The table below shows the results of a survey that asked 2861 people whether they are involved in any type of charity work. A person is selected at random from the sample. Complete parts (a) through (d).
$\begin{array}{rcccc} & \text { Frequently } & \text { Occasionally } & \text { Not at all } & \text { Total } \\ \text { Male } & 228 & 455 & 796 & 1479 \\ \text { Female } & 206 & 430 & 746 & 1382 \\ \text { Total } & 434 & 885 & 1542 & 2861\end{array}$
$P$ (being frequently involved or being occasionally involved $)=0.461$ (Round to the nearest thousandth as needed.)
(b) Find the probability that the person is female or not involved in charity work at all.
$P($ being female or not being involved $)=0.761$
(Round to the nearest thousandth as needed.)
(c) Find the probability that the person is male or frequently involved in charity work.
$\mathrm{P}($ being male or being frequently involved $)=$
(Round to the nearest thousandth as needed.)

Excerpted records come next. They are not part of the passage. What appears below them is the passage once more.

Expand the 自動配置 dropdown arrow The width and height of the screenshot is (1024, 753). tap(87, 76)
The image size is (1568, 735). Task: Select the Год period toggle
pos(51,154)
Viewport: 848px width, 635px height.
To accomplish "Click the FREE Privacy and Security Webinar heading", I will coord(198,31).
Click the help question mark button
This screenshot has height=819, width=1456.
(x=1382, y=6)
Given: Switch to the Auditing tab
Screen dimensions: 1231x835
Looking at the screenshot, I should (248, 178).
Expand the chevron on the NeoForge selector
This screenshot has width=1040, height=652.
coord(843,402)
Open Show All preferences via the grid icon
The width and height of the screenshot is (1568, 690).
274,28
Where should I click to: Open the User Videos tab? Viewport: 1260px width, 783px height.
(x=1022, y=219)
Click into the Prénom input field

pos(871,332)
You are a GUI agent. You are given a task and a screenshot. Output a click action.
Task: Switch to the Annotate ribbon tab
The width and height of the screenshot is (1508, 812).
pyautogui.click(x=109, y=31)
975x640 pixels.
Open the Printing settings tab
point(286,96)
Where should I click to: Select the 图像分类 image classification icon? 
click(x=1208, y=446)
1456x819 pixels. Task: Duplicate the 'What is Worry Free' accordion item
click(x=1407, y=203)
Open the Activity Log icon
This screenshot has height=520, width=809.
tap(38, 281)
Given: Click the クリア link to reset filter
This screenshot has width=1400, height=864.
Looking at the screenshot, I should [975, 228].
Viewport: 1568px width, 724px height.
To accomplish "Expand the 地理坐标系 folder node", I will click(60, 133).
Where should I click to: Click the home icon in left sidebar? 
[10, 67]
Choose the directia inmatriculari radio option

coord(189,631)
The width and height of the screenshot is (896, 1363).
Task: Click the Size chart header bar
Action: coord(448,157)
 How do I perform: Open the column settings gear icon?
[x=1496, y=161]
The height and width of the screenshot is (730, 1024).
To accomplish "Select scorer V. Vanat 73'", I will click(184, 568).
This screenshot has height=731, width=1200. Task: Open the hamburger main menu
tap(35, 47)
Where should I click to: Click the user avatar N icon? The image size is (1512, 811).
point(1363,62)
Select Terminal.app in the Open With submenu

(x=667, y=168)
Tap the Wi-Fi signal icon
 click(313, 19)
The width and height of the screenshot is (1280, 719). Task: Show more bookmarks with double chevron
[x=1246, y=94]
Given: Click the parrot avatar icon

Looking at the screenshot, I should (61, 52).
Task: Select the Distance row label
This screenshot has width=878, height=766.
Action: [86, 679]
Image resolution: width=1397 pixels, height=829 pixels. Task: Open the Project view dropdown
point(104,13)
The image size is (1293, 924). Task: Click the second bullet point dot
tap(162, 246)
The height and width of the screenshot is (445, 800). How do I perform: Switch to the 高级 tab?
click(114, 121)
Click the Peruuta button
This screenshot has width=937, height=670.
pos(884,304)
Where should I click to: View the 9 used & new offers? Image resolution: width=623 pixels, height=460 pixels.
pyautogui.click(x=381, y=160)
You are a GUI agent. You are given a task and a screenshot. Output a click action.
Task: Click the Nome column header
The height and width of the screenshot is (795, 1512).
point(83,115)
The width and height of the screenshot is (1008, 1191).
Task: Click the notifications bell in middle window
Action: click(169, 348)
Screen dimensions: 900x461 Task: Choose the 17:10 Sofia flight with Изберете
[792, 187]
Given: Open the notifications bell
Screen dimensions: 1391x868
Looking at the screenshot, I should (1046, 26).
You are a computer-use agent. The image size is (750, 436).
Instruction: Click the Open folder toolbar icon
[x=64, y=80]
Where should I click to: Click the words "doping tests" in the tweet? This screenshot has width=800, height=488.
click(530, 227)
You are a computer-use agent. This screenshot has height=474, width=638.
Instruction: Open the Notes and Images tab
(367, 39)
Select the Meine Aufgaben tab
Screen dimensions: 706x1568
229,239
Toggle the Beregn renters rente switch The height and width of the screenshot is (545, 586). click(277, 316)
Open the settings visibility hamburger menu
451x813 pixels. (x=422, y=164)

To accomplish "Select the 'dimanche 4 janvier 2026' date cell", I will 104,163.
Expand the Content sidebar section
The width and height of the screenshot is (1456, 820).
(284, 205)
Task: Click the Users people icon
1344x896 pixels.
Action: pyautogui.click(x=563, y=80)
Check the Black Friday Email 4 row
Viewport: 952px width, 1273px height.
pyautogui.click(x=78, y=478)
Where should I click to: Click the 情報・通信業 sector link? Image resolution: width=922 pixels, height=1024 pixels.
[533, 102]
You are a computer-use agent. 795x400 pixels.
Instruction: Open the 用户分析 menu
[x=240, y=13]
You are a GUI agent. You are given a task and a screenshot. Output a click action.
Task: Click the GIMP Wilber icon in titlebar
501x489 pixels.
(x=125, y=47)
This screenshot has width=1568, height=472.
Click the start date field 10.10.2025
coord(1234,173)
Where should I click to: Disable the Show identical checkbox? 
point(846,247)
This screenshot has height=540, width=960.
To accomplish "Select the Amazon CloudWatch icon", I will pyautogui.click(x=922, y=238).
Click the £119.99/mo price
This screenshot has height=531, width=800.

Step 1 ：Given the total number of people surveyed is 2861, the total number of males is 1479, the total number of people frequently involved in charity work is 434, and the number of males frequently involved in charity work is 228.

Step 2 ：Calculate the probability of a person being male, which is the number of males divided by the total number of people. \(P(\text{Male}) = \frac{1479}{2861} = 0.517\)

Step 3 ：Calculate the probability of a person being frequently involved in charity work, which is the number of people frequently involved divided by the total number of people. \(P(\text{Frequently Involved}) = \frac{434}{2861} = 0.152\)

Step 4 ：Calculate the probability of a person being a male and frequently involved in charity work, which is the number of males who are frequently involved divided by the total number of people. \(P(\text{Male and Frequently Involved}) = \frac{228}{2861} = 0.080\)

Step 5 ：Calculate the probability of a person being male or frequently involved in charity work using the formula \(P(A \text{ or } B) = P(A) + P(B) - P(A \text{ and } B)\). Substituting the calculated probabilities, we get \(P(\text{Male or Frequently Involved}) = 0.517 + 0.152 - 0.080 = 0.589\)

Step 6 ：Final Answer: The probability that the person is male or frequently involved in charity work is approximately \(\boxed{0.589}\)